[Element and text position data]

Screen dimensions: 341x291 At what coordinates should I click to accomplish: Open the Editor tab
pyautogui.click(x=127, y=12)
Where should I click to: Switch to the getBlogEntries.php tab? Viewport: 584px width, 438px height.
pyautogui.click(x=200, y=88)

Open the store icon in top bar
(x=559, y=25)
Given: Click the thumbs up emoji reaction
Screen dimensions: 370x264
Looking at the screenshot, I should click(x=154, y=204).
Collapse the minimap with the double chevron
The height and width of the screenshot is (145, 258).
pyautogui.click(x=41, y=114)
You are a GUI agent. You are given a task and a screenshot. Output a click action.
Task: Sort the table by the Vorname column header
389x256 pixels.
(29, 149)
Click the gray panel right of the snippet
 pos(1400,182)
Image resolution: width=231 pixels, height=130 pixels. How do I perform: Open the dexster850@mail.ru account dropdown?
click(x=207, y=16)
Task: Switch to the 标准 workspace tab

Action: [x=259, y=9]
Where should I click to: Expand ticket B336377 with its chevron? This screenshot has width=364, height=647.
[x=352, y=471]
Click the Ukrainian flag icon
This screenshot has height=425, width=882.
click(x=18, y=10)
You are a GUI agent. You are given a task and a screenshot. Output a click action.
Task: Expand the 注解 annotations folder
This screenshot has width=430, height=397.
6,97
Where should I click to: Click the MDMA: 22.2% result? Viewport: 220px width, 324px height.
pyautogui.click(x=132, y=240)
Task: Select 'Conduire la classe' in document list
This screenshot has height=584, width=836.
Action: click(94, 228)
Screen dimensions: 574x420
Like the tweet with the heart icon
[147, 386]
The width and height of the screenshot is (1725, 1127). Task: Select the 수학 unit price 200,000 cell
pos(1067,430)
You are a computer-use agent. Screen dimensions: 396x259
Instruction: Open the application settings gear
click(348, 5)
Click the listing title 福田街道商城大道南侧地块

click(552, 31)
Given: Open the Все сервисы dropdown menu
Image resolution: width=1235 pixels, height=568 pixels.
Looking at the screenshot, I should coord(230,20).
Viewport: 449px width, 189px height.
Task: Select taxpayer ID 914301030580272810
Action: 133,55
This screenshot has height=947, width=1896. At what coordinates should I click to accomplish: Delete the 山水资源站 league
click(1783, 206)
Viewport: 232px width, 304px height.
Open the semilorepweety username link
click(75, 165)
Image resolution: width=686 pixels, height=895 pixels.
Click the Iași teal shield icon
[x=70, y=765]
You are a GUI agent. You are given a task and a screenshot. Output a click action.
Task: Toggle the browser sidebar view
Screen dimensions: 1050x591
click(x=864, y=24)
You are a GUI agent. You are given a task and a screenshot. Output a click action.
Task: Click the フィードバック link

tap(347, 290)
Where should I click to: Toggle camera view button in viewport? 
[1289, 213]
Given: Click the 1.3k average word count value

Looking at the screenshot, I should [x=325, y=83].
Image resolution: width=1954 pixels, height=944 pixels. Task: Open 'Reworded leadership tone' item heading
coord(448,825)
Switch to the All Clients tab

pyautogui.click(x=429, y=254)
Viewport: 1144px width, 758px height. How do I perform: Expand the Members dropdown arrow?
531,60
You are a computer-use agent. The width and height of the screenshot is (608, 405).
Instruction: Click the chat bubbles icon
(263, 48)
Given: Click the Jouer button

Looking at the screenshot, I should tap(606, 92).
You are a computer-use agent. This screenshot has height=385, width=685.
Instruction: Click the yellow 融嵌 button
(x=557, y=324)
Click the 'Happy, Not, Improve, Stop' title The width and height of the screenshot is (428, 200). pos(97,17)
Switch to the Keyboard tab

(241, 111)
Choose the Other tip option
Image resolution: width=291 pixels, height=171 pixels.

* **Short problem**:
Pick out every line of the listing above that contains the word "Select", and copy each of those lines in full.

* **Reply to the task**:
Task: Select 'Conduire la classe' in document list
The width and height of the screenshot is (1725, 1127). Task: Select the 수학 unit price 200,000 cell
Task: Select taxpayer ID 914301030580272810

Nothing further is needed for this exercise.